- 提供テキスト:
本発明のパイプ成形品は、図1の(a)、(b)の各断面図に示すように、外側筒状部1と内側筒状部2とからなる2層構造を有する。外側筒状部は、強化用連続繊維のテキスタイルを含有する熱可塑性樹脂によって形成され、内側筒状部は、外側筒状部の内側に射出成形された熱可塑性樹脂によって形成される。本発明のパイプ成形品は、この2層構造を有する限り、他の層を適宜追加することができる。
外側筒状部は、予め熱可塑性樹脂を強化用連続繊維のロービングに含浸したプリプレグテープからなるテキスタイルによって形成されることが好ましい。強化用連続繊維としては、ガラス繊維、炭素繊維、アラミド繊維、PBO繊維、ポリエチレンテレフタレート繊維、ポリアミド繊維、ビニールアルコール繊維、スチール繊維などが挙げられる。これらの中で、強度や弾性率が特に高いガラス繊維、炭素繊維、アラミド繊維、PBO繊維が好ましく、特にガラス繊維、炭素繊維が好ましく、比強度や比弾性率の高い炭素繊維が最も好ましい。

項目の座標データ
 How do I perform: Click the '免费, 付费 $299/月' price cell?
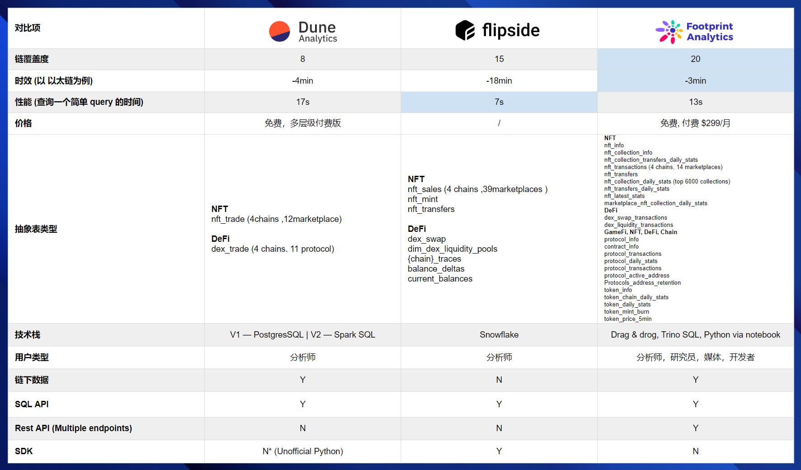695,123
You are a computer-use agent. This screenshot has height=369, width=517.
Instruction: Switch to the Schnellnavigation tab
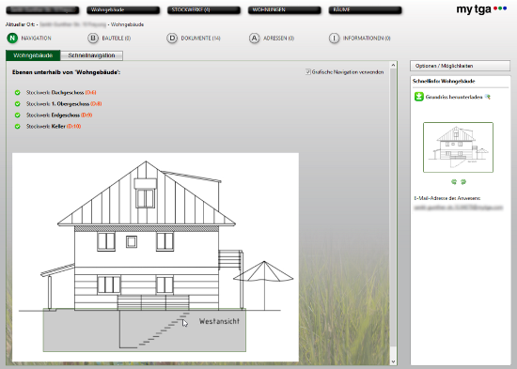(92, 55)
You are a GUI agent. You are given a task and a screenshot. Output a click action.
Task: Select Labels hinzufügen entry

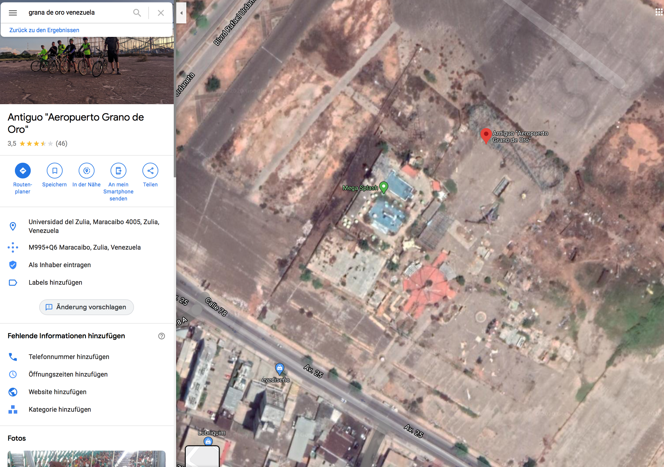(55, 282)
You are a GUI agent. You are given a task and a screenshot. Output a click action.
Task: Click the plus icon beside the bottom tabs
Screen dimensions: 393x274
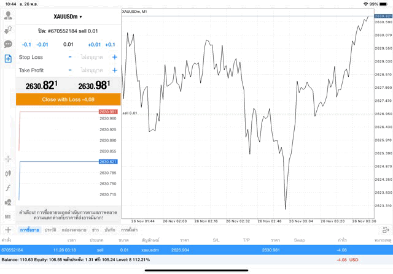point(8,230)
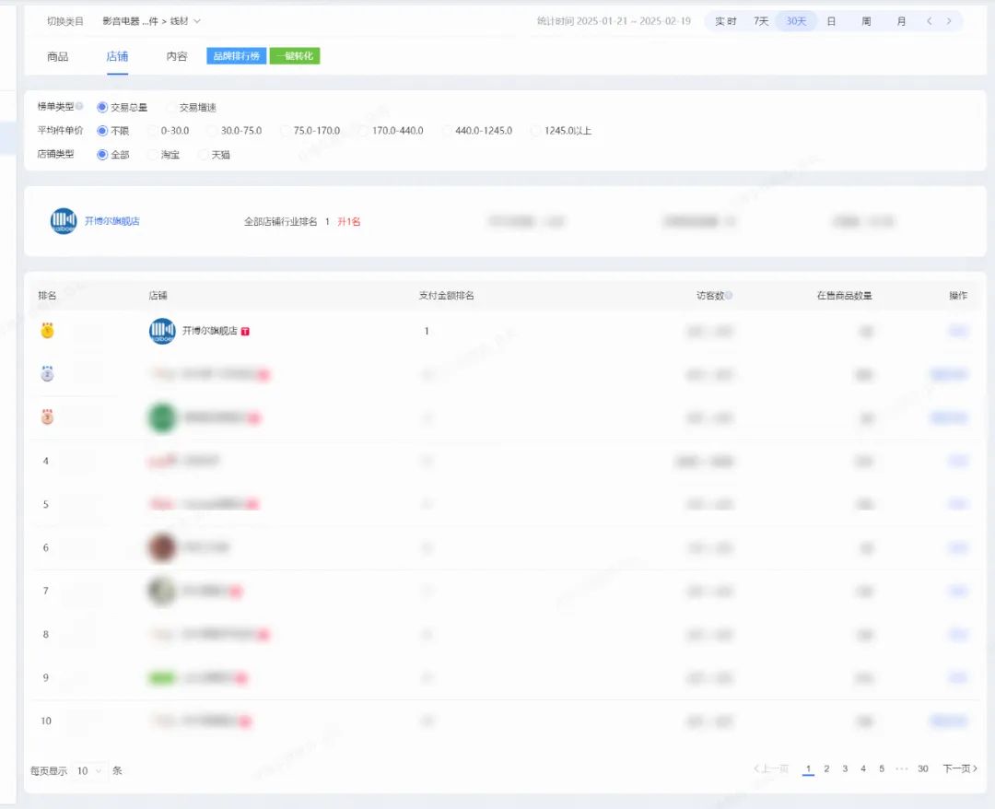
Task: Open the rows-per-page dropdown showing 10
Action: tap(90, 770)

- 作業一覧:
1. パイプ成形品に関するテキストで、強化用連続繊維として最も好ましいとされているのは何ですか。
2. パイプ成形品に関するテキストのうち、「本発明のパイプ成形品は、図1」から「を適宜追加することができる。」までを、両端の語句も含めて一字一句違えずに書き写してください。
これらの記録は、テキストとは別の出典から取られたものです。

- 回答一覧:
1. 比強度や比弾性率の高い炭素繊維です。

2.
本発明のパイプ成形品は、図1の(a)、(b)の各断面図に示すように、外側筒状部1と内側筒状部2とからなる2層構造を有する。外側筒状部は、強化用連続繊維のテキスタイルを含有する熱可塑性樹脂によって形成され、内側筒状部は、外側筒状部の内側に射出成形された熱可塑性樹脂によって形成される。本発明のパイプ成形品は、この2層構造を有する限り、他の層を適宜追加することができる。